Postby Redwinger » Fri Jan 03, 2014 9:55 am

JB-
Having lived in Red Wing, MN for a few years, it is amazing the cult-like following this stoneware outfit has, particularly in that area. They also have a "collector society" that is quite active and holds an annual hootenanny in Red Wing. The original company folded in the 1960's IIRC, but a newer version was formed a while back to carry on the tradition but on a smaller scale and not quite the same variety and quality. Their salesroom has a large wall with samples of all the dinnerware patterns they produced over the years...must be close to 100---but again, my memory may be slightly tarnished.

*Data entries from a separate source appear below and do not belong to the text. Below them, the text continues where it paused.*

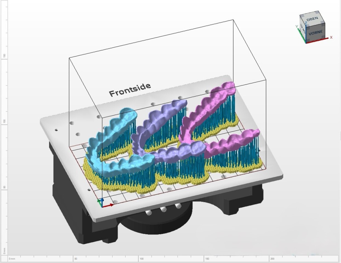This screenshot has height=263, width=341.
Task: Click the 0 mm origin on horizontal ruler
Action: click(12, 259)
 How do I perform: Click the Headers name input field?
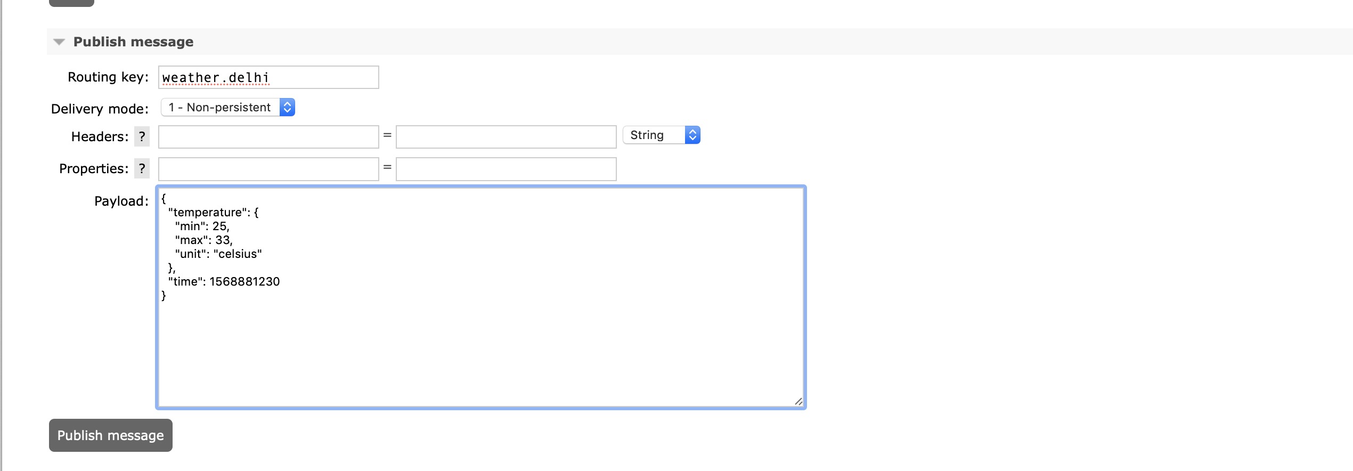click(x=268, y=137)
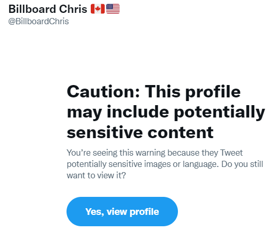Click the word 'images' in warning text
This screenshot has width=279, height=235.
click(x=157, y=164)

FWIW, Red Wing, MN is a smallish town that sits on the west bank of the upper Mississippi River and is very scenic. Well worth a stop if anyone should find themselves wandering the upper Midwest...just not in winter :wink: . Even in the winter it has appeal. That stretch of the River is one of the few areas that does not freeze over during the cold weather, so this time of year you will encounter large flocks of bald eagle feeding along the water. Hundreds or even thousands within a few miles. it was very impressive. At the time, my "corner office", located in the historic St James Hotel building, had a huge window overlooking the river and it was hypnotic to watch these huge bids swoop in for their dinner.
Enough of this reliving the past, time for breakfast.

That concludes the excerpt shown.